§ **TASK STATEMENT**: The required output is the lines below from the line containing "Cancel the training submission" to the line containing "Share via the", inclusive, retyped exactly. No other lines belong in it.

§ **SOURCE DATA**:
++++++++
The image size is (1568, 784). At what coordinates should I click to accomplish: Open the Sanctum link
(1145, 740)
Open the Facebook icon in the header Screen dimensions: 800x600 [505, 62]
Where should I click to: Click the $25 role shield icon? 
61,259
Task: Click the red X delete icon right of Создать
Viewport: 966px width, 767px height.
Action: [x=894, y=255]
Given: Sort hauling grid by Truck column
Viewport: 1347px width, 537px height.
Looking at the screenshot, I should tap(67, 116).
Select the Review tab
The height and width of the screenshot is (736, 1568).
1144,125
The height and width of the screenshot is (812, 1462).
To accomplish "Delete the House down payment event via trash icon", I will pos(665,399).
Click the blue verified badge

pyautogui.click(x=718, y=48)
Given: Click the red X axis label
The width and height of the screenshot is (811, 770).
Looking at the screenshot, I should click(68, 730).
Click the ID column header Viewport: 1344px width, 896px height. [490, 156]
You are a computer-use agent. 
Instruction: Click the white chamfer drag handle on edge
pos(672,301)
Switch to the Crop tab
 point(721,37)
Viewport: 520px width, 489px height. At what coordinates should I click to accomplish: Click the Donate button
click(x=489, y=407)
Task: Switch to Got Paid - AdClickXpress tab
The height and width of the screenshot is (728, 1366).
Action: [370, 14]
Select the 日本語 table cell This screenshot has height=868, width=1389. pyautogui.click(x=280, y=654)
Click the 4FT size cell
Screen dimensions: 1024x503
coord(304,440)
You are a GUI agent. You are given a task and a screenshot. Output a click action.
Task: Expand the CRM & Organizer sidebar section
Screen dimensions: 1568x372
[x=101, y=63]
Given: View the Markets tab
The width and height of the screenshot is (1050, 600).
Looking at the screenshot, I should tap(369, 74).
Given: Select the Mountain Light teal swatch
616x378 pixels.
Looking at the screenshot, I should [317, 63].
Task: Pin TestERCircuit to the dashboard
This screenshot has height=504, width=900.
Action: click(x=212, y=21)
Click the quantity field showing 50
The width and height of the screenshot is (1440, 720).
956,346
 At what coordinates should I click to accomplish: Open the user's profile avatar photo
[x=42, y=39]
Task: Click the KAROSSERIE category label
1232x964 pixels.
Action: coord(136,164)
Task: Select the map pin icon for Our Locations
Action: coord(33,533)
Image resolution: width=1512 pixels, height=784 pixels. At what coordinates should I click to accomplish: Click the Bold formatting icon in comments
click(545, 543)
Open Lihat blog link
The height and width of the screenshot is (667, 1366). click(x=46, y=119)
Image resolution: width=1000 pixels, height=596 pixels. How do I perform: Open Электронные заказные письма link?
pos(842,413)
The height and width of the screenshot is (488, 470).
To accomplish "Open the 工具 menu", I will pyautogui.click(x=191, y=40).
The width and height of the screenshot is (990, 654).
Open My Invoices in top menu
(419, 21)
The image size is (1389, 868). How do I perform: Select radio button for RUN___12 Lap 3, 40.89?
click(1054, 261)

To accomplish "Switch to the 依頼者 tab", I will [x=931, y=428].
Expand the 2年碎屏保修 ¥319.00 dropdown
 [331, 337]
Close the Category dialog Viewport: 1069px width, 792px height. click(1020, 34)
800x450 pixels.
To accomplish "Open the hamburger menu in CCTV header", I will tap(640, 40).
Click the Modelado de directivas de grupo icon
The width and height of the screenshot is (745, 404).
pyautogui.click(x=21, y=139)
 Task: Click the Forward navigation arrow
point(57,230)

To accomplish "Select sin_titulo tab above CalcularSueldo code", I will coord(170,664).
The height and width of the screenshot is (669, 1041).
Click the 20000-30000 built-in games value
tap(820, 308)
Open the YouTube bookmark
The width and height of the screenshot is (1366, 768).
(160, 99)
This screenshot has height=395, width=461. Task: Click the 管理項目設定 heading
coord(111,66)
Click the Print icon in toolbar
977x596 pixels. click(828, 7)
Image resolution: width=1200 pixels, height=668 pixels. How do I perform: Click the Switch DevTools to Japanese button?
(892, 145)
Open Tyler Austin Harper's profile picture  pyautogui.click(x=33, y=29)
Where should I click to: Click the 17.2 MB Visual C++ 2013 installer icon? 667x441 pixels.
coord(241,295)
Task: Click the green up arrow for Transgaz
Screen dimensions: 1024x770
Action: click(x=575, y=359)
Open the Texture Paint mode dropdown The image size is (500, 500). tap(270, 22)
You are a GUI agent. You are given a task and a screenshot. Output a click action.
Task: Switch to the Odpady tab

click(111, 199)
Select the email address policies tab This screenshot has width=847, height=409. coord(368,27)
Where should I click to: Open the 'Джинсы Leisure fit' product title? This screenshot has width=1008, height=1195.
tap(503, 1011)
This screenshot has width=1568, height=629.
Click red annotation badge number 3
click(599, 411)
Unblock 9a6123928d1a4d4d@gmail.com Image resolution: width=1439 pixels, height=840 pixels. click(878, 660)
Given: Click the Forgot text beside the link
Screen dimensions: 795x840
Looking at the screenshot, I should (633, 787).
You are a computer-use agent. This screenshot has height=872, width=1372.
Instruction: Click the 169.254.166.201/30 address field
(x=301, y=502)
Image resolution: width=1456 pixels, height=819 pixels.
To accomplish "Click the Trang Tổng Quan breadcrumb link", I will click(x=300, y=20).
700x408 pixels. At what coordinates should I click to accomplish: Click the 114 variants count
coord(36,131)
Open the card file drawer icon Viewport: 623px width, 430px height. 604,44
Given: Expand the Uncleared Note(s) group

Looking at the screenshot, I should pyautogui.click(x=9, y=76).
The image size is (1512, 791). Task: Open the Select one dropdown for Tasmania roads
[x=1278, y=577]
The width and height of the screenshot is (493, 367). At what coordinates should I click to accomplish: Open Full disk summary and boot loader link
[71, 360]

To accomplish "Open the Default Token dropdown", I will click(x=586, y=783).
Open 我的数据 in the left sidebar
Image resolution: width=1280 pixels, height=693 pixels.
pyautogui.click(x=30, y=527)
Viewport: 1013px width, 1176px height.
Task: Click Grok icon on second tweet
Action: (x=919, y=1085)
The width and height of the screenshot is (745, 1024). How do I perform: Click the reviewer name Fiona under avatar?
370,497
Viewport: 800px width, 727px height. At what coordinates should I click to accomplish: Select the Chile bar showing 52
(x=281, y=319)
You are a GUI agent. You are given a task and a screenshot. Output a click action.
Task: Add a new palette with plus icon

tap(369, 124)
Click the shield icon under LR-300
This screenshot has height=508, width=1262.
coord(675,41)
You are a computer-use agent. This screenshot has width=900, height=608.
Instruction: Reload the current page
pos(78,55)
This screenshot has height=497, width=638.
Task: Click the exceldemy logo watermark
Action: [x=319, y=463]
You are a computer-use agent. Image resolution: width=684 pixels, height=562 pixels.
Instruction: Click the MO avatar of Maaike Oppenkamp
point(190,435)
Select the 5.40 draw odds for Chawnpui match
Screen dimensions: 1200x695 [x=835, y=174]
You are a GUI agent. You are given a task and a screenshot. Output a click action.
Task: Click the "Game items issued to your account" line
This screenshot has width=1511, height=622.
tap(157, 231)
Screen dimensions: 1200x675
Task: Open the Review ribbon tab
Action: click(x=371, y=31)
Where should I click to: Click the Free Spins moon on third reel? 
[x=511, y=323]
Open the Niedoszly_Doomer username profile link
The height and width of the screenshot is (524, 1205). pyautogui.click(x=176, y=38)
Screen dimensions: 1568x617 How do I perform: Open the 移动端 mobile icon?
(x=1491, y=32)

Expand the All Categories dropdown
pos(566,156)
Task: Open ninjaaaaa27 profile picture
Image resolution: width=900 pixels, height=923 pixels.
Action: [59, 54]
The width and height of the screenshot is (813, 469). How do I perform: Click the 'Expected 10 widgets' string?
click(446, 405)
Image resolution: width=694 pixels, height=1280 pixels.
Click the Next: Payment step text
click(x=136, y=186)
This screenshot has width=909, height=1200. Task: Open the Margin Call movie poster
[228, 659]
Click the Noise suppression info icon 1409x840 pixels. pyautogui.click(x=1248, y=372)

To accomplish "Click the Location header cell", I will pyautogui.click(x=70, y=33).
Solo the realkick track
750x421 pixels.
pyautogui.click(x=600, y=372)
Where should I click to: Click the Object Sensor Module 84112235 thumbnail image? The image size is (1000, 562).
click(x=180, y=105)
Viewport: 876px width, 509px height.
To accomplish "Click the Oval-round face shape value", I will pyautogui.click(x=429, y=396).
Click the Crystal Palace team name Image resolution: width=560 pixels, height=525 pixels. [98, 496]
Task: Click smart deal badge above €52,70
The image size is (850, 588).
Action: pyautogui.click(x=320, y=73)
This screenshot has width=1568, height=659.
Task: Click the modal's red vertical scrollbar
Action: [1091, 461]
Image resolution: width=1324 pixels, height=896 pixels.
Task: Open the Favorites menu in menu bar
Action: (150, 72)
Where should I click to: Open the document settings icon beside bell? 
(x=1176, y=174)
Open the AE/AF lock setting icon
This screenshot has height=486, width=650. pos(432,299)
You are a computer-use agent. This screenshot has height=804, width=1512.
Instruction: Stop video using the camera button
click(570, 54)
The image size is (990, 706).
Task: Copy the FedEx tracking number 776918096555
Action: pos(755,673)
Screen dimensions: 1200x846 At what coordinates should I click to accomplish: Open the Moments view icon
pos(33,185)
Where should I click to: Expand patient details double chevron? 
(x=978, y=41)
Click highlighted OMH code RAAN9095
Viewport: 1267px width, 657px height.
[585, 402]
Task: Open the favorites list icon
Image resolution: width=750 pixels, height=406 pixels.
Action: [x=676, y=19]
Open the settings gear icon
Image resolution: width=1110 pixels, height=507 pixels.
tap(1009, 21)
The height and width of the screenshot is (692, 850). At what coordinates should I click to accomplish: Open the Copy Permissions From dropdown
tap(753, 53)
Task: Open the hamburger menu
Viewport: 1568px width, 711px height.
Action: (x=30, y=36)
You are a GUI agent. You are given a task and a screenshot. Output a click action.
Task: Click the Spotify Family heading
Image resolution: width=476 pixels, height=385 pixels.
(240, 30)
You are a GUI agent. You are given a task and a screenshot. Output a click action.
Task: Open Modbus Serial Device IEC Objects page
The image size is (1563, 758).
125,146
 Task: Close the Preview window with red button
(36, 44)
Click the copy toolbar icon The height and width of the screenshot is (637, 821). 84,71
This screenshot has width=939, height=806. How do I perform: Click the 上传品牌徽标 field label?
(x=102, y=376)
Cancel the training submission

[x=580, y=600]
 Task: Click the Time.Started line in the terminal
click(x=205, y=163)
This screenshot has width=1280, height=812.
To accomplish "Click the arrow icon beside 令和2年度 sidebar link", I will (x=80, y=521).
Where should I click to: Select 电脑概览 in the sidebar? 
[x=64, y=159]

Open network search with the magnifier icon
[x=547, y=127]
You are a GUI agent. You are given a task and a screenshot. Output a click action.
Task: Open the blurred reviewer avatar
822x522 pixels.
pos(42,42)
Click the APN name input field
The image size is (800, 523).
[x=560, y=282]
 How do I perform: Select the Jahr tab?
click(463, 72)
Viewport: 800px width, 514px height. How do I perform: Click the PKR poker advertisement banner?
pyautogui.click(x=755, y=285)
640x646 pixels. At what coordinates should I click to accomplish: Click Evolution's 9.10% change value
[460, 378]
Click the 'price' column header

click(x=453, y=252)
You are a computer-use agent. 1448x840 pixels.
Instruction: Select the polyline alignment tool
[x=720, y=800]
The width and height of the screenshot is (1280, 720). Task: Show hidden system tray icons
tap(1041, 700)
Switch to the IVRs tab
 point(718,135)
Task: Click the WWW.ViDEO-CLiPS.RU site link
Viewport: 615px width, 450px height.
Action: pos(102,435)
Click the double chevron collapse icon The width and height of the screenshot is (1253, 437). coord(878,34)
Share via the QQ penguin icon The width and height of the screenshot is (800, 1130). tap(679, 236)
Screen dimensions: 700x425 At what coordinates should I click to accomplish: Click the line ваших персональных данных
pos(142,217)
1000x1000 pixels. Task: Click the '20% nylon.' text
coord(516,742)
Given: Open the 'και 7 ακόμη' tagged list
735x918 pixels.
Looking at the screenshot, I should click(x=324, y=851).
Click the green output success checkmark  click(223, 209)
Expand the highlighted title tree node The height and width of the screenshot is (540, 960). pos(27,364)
++++++++
§ **RESULT FOR THIS TASK**:
Cancel the training submission

[x=580, y=600]
 Task: Click the Time.Started line in the terminal
click(x=205, y=163)
This screenshot has width=1280, height=812.
To accomplish "Click the arrow icon beside 令和2年度 sidebar link", I will (x=80, y=521).
Where should I click to: Select 电脑概览 in the sidebar? 
[x=64, y=159]

Open network search with the magnifier icon
[x=547, y=127]
You are a GUI agent. You are given a task and a screenshot. Output a click action.
Task: Open the blurred reviewer avatar
822x522 pixels.
pos(42,42)
Click the APN name input field
The image size is (800, 523).
[x=560, y=282]
 How do I perform: Select the Jahr tab?
click(463, 72)
Viewport: 800px width, 514px height. How do I perform: Click the PKR poker advertisement banner?
pyautogui.click(x=755, y=285)
640x646 pixels. At what coordinates should I click to accomplish: Click Evolution's 9.10% change value
[460, 378]
Click the 'price' column header

click(x=453, y=252)
You are a computer-use agent. 1448x840 pixels.
Instruction: Select the polyline alignment tool
[x=720, y=800]
The width and height of the screenshot is (1280, 720). Task: Show hidden system tray icons
tap(1041, 700)
Switch to the IVRs tab
 point(718,135)
Task: Click the WWW.ViDEO-CLiPS.RU site link
Viewport: 615px width, 450px height.
Action: pos(102,435)
Click the double chevron collapse icon The width and height of the screenshot is (1253, 437). coord(878,34)
Share via the QQ penguin icon The width and height of the screenshot is (800, 1130). tap(679, 236)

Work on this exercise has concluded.